It was a weird week: nobody died. There was a corpse on a slab having its face carefully peeled off, sure, and a few skeletal wights got a flaming mace through the ribs, but in both cases they’re already dead anyway. Otherwise, peace more or less reigned. As Daenerys wheeled around on her pig-ugly dragon to close the episode, the body count was no higher than when we opened it. (I don’t think so, anyway: look away for a moment in this show and you are, of course, always liable to miss a significant dismemberment.)
Thus deprived of quality murders and saddled with the bloodless military-political machinations of Essos and King’s Landing, we turned elsewhere for life: to the small and strikingly human concerns of Arya and Sam. I hope these two become friends. Superficially different though they are – one a small girl who keeps a list of all the people she would like killed, the other a large man who would just like to get back to the library now, please – I think they’d be fond of each other. Both are defiant of a society that lumbers them with low expectations. Both are touchingly loyal to the people they love.

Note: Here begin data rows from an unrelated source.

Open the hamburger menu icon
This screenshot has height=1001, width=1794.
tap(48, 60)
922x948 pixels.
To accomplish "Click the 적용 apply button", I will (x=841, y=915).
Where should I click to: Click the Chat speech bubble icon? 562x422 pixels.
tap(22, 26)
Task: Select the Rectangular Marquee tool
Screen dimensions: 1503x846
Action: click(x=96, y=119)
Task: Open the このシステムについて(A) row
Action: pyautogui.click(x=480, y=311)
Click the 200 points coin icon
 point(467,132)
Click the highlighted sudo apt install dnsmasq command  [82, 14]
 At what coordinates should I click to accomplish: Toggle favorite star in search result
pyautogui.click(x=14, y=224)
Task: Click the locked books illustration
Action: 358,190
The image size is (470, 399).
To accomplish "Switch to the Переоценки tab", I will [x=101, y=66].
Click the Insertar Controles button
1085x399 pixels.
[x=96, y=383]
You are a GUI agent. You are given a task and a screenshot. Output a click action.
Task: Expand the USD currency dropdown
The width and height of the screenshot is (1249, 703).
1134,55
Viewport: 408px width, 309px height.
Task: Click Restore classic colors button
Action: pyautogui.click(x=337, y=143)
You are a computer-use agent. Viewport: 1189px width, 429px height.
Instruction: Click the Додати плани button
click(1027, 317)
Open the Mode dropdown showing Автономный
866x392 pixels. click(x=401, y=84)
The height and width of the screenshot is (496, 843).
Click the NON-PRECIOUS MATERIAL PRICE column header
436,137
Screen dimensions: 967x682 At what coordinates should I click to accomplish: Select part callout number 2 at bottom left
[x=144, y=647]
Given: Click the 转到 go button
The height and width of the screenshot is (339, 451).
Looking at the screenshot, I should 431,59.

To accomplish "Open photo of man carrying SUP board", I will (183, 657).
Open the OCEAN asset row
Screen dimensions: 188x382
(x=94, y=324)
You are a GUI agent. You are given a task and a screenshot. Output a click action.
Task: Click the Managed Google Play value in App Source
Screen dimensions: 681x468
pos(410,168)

And, this week, both remembered who they really were just before it was too late.
I am quite often surprised by how long it takes people to remember who they really are on television. But I suppose when you are, for example, the vengeful daughter of the murdered Eddard and Catelyn Stark, sister to the murdered Robb Stark and the imprisoned Rickon Stark and the distant Sansa Stark and Jon Snow and the newly minted Three-Eyed Raven, old friend of Gendry and Hot Pie and sworn enemy of Thoros of Myr, it’s bound to be trickier than when you’re a journalist from Andover. Sam, for his part, seemed to have missed his moment, sitting mute in his father’s great hall as the old man called him fat and his girlfriend a whore. When he found his nerve, it was in classically Samwell Tarly fashion: after everyone had gone to bed, slightly hamfisted, and no less brave or likeable for that. I wish he could just go and be a maester with Gilly and little Sam now, perhaps keeping in touch with his mother (Simon Amstell’s Auntie Liz from Grandma’s House!) and sister via the occasional small parchment. But with Heartsbane in his hands, I suspect he may have bigger fish to fry.
Satisfactory though it was to see him, as ever, come through in the clutch, Arya’s decision to abandon the faceless men and their many-faced god (honestly, the sentences this show makes you type sometimes) felt more grandly consequential. I’ve loved these episodes’ play-within-a-boxset of the publicly accepted version of events at King’s Landing, both for the ingenuity of its staging and for the reactions it’s elicited from the girl who lived through it all. Her awakening at this grotesque rehearsal of her father’s death seemed to suggest that she would no longer be happy to give up her name for the pleasure of assassinating strangers, but it was harder to know what to make of her sorrow at fake-Cersei’s superbly played mourning of her son.
Was the discovery that she might even feel compassion for the mother of the monster who killed Ned going to solidify that new sense of self? Or would the younger supporting player’s display of envy harden Arya’s heart and send her back to talking about herself in the insufferable third person? I couldn’t call it until she dashed that wooden cup from Lady Crane’s hands. Now she has Needle back – so much better a name than bloody Heartsbane – it feels like time for Arya to emerge as the player she has always threatened to be: subtle, marginal, fierce, and blessed with a new understanding of what it means to be an actress.